Task to complete: Report every line from the following entries that contains the string "ridewithgps".

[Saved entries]

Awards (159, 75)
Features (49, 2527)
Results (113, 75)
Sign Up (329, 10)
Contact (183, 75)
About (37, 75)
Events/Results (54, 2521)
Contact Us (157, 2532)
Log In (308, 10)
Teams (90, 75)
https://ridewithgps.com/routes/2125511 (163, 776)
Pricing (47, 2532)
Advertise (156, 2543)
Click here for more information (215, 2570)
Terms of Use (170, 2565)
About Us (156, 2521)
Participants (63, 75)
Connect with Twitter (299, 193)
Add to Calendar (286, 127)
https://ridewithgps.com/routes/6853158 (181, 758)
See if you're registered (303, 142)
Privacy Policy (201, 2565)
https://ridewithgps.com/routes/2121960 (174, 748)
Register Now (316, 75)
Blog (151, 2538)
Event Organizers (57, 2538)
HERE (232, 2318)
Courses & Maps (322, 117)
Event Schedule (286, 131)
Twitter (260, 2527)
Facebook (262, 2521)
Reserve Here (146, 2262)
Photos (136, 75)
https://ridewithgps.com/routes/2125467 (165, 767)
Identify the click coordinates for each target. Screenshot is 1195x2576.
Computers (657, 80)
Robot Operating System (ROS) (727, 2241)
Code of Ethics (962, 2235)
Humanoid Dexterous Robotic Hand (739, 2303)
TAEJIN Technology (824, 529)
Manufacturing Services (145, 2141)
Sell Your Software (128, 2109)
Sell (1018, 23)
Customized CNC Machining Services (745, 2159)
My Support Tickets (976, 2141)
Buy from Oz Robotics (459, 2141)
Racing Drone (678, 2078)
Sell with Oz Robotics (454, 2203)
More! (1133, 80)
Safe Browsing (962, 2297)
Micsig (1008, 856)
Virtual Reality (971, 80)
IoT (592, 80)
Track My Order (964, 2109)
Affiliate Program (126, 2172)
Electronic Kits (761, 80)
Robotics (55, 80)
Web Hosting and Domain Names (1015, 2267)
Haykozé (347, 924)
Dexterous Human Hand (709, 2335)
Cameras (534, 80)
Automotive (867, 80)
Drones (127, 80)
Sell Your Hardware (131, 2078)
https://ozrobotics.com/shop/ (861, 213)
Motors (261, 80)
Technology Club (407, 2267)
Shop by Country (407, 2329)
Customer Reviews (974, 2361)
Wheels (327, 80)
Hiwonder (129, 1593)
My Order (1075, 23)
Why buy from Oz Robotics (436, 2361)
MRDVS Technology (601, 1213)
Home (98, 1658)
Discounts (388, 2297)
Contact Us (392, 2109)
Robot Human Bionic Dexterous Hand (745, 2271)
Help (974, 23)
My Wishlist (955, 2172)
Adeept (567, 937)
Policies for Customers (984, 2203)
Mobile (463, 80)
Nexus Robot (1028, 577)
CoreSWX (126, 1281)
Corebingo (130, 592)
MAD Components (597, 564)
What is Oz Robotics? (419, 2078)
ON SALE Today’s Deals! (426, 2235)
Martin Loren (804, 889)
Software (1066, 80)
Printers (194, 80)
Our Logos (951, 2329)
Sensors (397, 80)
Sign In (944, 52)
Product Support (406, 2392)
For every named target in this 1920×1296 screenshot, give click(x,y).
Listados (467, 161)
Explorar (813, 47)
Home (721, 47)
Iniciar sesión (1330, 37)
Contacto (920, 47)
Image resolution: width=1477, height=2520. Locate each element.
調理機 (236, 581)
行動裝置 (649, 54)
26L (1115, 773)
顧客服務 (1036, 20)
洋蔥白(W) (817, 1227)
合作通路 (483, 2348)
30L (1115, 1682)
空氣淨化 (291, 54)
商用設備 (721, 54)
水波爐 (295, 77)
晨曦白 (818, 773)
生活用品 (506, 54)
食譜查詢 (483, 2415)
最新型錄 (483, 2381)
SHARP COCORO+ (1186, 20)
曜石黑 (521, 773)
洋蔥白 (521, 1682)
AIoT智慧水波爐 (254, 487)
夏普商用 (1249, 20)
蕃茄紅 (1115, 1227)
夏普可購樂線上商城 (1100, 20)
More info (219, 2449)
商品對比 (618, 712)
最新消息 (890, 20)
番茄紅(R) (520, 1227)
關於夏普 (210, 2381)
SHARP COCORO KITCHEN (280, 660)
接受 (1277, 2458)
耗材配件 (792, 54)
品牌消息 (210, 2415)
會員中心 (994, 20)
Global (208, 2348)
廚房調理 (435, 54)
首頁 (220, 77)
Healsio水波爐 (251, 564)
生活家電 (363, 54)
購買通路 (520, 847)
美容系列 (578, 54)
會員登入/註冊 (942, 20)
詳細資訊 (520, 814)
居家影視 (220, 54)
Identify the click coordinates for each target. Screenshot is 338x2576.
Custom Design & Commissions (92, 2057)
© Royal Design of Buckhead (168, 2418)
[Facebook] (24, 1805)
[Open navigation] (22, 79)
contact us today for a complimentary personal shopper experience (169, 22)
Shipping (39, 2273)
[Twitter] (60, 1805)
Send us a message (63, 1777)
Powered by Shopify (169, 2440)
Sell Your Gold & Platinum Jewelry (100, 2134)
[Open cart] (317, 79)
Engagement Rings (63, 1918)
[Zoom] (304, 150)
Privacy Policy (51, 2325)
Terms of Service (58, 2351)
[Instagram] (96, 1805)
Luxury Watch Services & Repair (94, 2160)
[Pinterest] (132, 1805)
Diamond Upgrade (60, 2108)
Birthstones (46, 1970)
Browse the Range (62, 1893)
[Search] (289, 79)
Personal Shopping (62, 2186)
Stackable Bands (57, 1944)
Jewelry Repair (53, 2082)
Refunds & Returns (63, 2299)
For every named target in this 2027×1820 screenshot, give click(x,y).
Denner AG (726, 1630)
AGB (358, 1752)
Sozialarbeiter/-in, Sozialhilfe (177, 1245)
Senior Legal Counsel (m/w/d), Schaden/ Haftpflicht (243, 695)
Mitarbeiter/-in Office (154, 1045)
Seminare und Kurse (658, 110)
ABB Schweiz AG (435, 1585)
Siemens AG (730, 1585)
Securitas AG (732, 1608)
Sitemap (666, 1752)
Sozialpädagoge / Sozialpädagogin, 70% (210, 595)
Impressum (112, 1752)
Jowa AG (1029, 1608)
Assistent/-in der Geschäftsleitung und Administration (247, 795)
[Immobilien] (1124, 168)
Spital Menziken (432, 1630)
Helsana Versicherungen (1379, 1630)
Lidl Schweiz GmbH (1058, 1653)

Result:
https://ridewithgps.com/routes/2125511 (163, 776)
https://ridewithgps.com/routes/6853158 (181, 758)
https://ridewithgps.com/routes/2121960 (174, 748)
https://ridewithgps.com/routes/2125467 (165, 767)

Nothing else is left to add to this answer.